# Harness Design

This document explains how the fuzzing harness works - the design decisions behind replacing Apache's network I/O layer with in-memory filters. For Apache internals background, see the [Apache Internals](../apache-internals/README.md) guide. For the fuzzing engine and protobuf integration, see [Fuzzing Engines](fuzzing-engines.md).

## Goal

Feed arbitrary bytes to Apache's full request processing pipeline - HTTP parsing, hook phases, module handlers, filter chains - without network I/O. The harness needs to be fast enough for coverage-guided fuzzing (thousands of executions per second) while running the exact same code paths as a production Apache server.

## Where the Harness Fits in Apache's Filter Stack

Apache processes all I/O through **filters** - composable functions arranged in a chain, each assigned a **type** that determines its position.
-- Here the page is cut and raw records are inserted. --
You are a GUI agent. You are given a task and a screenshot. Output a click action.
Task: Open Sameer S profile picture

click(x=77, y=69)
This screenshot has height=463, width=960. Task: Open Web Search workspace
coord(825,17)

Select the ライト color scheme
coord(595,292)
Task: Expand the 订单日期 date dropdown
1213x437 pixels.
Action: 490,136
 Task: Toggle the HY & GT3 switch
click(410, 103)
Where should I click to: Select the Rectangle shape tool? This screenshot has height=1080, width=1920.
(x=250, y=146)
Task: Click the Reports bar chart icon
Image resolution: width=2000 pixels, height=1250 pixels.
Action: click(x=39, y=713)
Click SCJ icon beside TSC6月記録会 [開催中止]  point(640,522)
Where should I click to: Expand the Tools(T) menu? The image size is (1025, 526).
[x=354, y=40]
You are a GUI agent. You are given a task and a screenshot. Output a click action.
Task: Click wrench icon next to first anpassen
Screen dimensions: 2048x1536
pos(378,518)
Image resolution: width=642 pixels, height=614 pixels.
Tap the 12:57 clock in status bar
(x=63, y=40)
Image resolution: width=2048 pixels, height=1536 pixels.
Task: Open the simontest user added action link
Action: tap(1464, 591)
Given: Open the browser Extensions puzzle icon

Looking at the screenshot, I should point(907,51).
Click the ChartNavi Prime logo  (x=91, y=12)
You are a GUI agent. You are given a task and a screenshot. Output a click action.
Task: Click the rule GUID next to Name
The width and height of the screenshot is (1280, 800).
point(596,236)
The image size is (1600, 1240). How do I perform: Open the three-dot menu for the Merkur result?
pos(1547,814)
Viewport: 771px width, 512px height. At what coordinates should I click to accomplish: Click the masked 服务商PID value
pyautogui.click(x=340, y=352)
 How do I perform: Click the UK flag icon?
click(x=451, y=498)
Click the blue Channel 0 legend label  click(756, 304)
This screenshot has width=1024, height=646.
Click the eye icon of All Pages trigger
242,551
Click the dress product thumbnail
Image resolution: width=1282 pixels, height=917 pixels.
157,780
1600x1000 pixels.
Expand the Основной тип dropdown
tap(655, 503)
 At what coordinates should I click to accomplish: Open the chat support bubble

Types range from {httpd}`AP_FTYPE_RESOURCE` (content generation, at the top) down to {httpd}`AP_FTYPE_NETWORK` (raw socket I/O, at the bottom). Data flows down through the chain for responses and up for requests. For a full explanation of filter types, bucket brigades, and how to write filters, see [Chapter 7: Filters and Bucket Brigades](../apache-internals/07-filters-buckets.md).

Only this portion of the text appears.